En un contexto de tensión creciente, el presidente de Estados Unidos Donald Trump lanzó una amenaza sin precedentes contra Irán, advirtiendo sobre la posible destrucción total de una civilización si el país persa no acata un ultimátum de Washington.
El ultimátum exige, entre otras cosas, que Irán reabra el estratégico estrecho de Ormuz, una vía crucial para el comercio mundial de petróleo, cuyo bloqueo o cierre pone en jaque la economía global. La amenaza de Trump advierte que Estados Unidos podría "destruir un país entero en una noche" si no se cumplen las condiciones, incrementando el riesgo de un conflicto bélico de amplia escala.

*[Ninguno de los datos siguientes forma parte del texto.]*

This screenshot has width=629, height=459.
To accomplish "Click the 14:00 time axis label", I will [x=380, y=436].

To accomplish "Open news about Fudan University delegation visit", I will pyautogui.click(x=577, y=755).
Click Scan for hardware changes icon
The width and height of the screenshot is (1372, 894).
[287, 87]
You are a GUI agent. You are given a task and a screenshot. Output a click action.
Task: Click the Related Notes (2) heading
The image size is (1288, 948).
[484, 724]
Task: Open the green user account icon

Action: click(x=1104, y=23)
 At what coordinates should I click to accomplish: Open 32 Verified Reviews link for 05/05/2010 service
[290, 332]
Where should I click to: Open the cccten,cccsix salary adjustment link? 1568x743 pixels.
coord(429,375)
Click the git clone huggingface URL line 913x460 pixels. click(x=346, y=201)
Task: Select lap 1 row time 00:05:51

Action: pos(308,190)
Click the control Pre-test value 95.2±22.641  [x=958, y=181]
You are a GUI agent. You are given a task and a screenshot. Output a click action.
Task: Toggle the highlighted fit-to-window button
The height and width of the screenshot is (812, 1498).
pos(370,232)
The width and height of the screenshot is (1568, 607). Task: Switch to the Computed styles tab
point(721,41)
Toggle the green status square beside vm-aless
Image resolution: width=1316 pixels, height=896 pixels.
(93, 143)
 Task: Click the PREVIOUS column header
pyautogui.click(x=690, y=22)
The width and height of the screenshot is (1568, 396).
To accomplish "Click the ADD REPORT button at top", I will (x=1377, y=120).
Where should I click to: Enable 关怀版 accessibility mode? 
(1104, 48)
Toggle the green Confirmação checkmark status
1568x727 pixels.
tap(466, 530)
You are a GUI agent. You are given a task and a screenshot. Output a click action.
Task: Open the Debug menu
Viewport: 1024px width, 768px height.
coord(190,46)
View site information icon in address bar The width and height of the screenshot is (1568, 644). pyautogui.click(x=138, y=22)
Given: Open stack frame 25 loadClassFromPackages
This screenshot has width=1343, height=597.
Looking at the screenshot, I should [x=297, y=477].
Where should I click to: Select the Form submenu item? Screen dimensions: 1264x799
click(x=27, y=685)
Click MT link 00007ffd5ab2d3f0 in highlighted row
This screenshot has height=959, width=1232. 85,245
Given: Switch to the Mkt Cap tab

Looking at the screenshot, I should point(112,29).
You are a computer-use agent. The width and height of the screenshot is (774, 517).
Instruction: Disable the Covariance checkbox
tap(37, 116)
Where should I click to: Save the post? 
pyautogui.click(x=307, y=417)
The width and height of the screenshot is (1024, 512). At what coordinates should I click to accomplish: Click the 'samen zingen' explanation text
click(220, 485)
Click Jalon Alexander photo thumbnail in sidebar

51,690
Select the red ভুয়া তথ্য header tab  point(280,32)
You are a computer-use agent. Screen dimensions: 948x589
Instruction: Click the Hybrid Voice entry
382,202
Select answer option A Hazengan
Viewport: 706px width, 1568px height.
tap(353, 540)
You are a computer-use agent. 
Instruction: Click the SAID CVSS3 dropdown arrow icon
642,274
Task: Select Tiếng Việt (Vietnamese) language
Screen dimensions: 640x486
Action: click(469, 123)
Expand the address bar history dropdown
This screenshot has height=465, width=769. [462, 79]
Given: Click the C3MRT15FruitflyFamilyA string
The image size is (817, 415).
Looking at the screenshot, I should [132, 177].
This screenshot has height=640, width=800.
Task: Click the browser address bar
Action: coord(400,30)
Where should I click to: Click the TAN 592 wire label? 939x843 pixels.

Este ciclo de confrontación directa e indirecta ya acumula semanas y ha dejado un saldo humano alarmante, con más de 1.900 muertos en Irán, 1.400 en Líbano, decenas más en otros países de la región, 23 fallecidos en Israel y 13 soldados estadounidenses. La crisis humanitaria se agrava con millones de desplazados internos y refugiados, mientras las infraestructuras civiles y estratégicas sufren ataques.
El papel de Israel en los ataques recientes contra infraestructuras iraníes y la postura de defensa de la Guardia Revolucionaria iraní, que prometió represalias contundentes, ponen en evidencia la complejidad y el riesgo de escalada regional y global.
La comunidad internacional observa con creciente inquietud el avance de esta crisis que amenaza la estabilidad mundial. Frente a estas provocaciones, es urgente optar por la vía diplomática y desescalar la situación para evitar una tragedia mayor que sólo beneficia a intereses belicistas como los que impulsan figuras como Donald Trump, mientras que gobiernos comprometidos con la paz, como el de nuestra región, deben promover la defensa de la soberanía y la convivencia pacífica.